Je pense qu'il y a vraiment un lien entre mes tableaux et la digestion. Mon travail pourrait être en quelque sorte un mode d'emploi pour digérer le monde. Je voudrais que mes tableaux fonctionnent aussi dans ce sens, comme les pièces d'une grande machine qui représenterait à la fois le coté mécanique de la réflexion (un cerveau au travail) et le coté organique (celui d'une digestion à grande échelle). Il faut imaginer les mouvements péristaltiques non pas d'un estomac mais d'un cerveau qui réflexion après réflexion parvient à digérer certain aspect du monde pour mieux le supporter... En fait, l'art et l'humour feraient office de suc gastrique...
Qu'est-ce qui occupent si intensément les figures de tes toiles ?
Je pense que mes personnages agissent (assez égoïstement) pour eux-mêmes. Leur actions n'ont pas de lien avec le monde qui les entoure et encore moins avec les hommes qui les entourent. Quand je parle d'indifférence générale c'est parce que les regards ne se croisent jamais... C'est dans cette solitude Sisyphéenne que nous ouvrons. Mes personnages sont des condamnés, comme moi, ils ne savent pas vraiment ce qu'ils sont venu faire ici, je pense qu'ils n'essaient même pas de comprendre. Ils font ce qui leur semblent important... Ils se débattent avec de la peinture à l'huile (cette fameuse matière molle) avec des outils inappropriés...
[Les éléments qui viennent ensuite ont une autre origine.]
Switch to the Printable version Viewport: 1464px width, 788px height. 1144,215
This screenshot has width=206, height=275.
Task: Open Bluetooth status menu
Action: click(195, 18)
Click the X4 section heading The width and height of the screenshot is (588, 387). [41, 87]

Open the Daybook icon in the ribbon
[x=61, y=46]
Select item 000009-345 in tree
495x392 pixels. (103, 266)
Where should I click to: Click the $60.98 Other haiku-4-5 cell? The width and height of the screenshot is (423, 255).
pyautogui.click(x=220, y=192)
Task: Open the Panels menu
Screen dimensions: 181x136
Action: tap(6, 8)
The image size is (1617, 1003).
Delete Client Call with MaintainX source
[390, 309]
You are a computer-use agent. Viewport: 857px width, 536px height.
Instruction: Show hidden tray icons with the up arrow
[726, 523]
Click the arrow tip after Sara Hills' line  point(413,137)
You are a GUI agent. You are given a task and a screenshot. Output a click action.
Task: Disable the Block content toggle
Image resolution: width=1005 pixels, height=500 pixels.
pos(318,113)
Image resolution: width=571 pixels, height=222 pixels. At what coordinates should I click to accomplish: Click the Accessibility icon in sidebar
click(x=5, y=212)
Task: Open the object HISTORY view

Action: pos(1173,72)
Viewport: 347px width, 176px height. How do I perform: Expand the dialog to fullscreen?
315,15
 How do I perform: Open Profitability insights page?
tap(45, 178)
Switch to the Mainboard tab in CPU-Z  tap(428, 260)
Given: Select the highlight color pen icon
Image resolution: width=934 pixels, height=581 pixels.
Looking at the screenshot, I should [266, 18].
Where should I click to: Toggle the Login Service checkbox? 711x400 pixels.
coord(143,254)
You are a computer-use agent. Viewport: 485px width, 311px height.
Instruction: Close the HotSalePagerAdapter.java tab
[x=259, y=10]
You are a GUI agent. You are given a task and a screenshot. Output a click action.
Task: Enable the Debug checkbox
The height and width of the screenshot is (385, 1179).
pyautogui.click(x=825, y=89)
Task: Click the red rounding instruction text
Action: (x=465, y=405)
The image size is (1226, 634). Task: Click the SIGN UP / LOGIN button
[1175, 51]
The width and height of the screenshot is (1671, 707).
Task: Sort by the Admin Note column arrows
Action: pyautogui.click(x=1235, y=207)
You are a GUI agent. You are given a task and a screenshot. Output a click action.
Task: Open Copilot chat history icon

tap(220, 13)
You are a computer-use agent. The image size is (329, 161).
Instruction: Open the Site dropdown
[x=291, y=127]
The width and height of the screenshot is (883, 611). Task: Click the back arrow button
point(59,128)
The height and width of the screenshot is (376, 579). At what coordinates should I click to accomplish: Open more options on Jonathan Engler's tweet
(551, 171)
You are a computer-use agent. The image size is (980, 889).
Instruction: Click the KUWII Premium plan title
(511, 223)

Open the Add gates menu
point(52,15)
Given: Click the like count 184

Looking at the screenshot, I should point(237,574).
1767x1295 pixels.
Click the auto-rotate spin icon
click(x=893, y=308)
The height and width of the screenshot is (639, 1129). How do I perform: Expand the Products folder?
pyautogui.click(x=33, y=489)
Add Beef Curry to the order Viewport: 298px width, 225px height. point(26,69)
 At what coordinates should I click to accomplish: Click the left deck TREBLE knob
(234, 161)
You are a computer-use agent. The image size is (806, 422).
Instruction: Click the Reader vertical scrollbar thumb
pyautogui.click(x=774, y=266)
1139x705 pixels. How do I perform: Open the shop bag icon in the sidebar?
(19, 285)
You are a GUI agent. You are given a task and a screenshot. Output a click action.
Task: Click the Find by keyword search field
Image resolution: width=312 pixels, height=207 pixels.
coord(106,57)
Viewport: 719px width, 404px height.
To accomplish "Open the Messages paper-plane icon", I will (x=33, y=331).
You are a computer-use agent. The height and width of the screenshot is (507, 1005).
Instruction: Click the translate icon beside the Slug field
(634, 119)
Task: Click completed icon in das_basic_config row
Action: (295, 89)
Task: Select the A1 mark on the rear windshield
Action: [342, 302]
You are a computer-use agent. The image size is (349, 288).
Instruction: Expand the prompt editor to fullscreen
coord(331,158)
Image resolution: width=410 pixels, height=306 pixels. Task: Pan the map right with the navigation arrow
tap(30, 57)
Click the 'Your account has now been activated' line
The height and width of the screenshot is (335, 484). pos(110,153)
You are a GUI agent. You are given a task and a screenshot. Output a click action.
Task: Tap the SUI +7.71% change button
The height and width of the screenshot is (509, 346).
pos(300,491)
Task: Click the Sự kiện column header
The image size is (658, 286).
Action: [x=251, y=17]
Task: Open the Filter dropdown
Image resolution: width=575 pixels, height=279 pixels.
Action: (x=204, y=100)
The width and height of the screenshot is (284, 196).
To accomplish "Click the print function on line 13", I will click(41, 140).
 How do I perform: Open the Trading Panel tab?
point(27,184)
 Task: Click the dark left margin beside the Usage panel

Chacun de mes tableaux fonctionnent comme les fragments d'un monologue intérieur, il y a pour moi un lien entre le soliloque et la répétition purement mécanique de nos gestes; nous sommes tous des marionnettes, tous dans le même merdier... Mais il n'y a là, rien de négatif ! Je ne critique rien, je ne m'élève contre rien. Il n'y a rien de cynique dans mon rire, et il n'y a rien non plus de barbare dans ma façon de disséquer le monde; je tourne simplement tout ce qui m'entoure en dérision, sans épargner ni mon travail, ni l'homme ridicule que suis... Il y a finalement une grande vitalité chez moi qui oscille entre rire, indifférence et sérénité salutaire. Je dois tout à ma façon de voir le monde, d'ailleurs il n'y a qu'une vision du monde possible, celle de le voir tel qu'il est!